#### [THE EXERCISE]
Extract from the records below every line that contains the word "showing".

#### [DATA]
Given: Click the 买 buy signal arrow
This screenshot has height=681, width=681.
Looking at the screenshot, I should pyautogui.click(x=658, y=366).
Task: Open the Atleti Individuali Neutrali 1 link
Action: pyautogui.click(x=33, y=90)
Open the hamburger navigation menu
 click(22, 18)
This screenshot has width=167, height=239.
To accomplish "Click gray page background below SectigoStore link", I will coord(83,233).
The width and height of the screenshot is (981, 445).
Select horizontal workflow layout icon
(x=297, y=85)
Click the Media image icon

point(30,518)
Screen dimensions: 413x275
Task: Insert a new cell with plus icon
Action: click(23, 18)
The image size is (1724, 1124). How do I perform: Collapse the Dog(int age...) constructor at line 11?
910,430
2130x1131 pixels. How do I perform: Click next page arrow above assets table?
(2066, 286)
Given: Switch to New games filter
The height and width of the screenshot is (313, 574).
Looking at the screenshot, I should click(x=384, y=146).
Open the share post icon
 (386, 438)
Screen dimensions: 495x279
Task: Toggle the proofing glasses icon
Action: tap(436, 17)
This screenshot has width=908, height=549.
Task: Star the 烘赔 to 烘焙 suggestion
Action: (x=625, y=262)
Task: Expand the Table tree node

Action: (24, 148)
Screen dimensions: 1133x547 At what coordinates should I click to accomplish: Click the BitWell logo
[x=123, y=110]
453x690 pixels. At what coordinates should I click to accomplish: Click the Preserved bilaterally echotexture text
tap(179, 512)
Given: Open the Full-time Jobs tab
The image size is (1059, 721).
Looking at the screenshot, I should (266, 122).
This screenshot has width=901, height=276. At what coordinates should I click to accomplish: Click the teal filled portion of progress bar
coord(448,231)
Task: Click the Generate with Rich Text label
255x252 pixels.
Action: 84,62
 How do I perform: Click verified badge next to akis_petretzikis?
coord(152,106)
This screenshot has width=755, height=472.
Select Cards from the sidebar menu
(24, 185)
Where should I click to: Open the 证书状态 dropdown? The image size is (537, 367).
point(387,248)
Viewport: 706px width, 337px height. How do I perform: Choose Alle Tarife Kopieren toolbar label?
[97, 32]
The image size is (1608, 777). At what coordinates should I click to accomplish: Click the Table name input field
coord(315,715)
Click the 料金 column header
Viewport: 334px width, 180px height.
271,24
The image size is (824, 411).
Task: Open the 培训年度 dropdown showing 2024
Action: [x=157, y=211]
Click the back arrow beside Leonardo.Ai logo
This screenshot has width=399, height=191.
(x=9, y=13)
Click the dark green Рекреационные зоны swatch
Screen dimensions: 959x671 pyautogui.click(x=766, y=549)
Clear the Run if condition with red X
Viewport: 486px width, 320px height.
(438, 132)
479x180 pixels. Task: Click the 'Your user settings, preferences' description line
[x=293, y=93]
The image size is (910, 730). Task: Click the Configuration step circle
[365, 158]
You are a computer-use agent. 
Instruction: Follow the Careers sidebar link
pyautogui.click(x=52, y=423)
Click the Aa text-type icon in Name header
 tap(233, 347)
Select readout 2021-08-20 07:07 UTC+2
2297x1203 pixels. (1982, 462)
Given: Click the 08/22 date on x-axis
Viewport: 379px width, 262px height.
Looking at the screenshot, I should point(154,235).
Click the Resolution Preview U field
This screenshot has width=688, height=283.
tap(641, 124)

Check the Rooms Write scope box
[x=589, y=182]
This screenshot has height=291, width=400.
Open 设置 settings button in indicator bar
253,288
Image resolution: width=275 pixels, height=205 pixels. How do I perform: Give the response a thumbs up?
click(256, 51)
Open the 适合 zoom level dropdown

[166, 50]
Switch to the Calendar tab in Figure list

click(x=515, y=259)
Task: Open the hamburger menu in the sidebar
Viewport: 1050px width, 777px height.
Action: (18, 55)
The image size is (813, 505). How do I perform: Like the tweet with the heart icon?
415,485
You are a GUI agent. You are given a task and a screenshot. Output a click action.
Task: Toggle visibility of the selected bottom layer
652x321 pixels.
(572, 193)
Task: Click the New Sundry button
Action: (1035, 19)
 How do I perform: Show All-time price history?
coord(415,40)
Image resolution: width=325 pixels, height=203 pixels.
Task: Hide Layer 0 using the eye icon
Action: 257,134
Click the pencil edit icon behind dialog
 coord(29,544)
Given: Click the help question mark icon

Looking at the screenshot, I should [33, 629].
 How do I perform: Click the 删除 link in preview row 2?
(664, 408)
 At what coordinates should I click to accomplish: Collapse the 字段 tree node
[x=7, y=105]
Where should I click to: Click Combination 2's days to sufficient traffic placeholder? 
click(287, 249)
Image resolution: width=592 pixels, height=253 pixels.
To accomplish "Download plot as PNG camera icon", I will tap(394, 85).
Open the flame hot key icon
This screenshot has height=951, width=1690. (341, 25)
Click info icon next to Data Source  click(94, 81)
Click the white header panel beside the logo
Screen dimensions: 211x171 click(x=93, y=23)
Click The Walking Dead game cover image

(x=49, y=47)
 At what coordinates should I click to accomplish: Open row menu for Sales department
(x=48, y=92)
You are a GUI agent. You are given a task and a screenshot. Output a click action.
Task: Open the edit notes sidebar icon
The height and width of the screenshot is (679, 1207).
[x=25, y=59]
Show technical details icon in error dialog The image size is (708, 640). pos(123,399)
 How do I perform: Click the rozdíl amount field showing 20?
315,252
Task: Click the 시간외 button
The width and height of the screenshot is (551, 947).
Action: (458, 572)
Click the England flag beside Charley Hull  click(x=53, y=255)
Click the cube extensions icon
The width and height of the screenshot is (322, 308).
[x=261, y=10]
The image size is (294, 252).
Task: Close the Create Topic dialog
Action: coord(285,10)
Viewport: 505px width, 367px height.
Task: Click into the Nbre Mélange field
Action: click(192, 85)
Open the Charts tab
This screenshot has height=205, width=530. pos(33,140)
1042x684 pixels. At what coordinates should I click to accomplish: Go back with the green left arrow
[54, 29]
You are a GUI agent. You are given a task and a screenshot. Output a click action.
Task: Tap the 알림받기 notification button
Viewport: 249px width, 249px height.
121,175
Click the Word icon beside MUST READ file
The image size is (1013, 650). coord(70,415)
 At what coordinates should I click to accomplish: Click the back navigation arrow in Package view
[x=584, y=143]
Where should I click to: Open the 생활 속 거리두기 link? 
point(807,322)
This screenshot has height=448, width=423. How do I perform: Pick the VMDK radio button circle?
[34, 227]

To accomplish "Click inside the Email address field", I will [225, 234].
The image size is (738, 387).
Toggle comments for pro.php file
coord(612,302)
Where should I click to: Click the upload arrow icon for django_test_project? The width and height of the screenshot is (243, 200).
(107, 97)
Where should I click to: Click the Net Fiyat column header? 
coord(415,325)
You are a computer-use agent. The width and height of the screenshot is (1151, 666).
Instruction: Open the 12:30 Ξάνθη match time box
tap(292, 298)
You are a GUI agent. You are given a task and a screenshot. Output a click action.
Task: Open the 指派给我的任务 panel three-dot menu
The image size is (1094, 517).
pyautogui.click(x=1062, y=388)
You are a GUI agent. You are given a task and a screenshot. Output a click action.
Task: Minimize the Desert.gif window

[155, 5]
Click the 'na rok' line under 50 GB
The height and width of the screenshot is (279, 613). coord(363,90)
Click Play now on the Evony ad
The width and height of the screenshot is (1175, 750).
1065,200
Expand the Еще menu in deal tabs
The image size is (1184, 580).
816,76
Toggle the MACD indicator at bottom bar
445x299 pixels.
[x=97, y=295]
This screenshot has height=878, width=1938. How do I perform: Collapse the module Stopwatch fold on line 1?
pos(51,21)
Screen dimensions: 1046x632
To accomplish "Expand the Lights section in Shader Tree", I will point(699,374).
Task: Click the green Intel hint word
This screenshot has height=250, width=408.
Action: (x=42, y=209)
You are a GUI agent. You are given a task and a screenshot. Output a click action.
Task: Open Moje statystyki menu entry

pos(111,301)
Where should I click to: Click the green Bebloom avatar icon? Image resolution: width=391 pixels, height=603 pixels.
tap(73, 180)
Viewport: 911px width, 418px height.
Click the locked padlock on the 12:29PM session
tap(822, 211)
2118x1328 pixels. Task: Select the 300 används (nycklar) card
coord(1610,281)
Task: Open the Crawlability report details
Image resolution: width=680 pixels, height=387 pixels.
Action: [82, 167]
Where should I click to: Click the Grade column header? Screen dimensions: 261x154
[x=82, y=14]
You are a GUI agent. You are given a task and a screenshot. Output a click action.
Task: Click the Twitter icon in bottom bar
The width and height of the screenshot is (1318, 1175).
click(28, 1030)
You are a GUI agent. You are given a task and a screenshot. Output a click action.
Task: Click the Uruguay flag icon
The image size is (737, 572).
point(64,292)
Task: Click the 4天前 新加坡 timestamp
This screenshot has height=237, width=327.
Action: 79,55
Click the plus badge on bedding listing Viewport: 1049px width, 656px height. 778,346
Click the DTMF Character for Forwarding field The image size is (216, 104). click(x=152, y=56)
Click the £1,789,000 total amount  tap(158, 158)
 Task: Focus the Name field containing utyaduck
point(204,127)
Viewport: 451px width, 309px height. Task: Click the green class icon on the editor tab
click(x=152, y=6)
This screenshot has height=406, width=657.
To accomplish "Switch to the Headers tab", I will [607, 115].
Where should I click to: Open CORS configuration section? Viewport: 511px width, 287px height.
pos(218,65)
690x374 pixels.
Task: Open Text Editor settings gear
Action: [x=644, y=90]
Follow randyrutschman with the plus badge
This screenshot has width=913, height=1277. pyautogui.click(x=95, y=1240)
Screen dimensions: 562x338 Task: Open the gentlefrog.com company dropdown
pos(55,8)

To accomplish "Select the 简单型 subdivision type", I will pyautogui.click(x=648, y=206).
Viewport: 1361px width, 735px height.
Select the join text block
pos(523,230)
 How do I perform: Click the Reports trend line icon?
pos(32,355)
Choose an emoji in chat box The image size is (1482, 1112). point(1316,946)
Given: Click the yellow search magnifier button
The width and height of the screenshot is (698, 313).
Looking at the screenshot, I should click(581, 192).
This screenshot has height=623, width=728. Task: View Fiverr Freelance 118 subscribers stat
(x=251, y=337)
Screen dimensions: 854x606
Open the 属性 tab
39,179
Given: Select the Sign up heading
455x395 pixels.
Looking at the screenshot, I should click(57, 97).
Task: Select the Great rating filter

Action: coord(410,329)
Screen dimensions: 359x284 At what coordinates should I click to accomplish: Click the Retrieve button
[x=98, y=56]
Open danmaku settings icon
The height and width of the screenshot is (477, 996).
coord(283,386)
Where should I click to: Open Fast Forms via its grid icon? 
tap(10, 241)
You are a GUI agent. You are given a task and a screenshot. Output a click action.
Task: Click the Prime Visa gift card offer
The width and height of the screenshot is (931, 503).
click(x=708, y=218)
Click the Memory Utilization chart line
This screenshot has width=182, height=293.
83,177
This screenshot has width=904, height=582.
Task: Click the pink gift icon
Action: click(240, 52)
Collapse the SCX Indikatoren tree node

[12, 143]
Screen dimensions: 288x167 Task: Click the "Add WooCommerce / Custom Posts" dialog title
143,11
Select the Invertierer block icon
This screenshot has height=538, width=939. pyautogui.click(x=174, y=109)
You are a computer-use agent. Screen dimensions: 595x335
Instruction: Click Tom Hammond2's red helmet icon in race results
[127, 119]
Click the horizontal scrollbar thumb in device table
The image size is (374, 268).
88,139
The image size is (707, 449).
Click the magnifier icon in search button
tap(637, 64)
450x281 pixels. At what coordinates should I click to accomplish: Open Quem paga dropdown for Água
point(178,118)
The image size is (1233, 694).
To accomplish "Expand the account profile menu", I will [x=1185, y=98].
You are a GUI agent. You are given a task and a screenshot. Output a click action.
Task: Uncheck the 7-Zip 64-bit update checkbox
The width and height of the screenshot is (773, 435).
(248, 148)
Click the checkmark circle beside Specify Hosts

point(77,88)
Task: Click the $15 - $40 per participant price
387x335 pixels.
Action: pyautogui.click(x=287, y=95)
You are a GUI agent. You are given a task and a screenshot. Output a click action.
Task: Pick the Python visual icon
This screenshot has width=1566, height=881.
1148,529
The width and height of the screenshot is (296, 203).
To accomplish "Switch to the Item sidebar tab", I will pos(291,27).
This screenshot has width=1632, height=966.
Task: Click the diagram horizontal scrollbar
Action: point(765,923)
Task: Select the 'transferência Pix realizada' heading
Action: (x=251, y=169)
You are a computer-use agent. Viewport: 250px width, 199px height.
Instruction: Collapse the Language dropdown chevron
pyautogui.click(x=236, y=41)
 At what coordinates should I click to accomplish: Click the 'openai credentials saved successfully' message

#### [RESPONSE]
Task: Open the 培训年度 dropdown showing 2024
 How do I perform: Click the rozdíl amount field showing 20?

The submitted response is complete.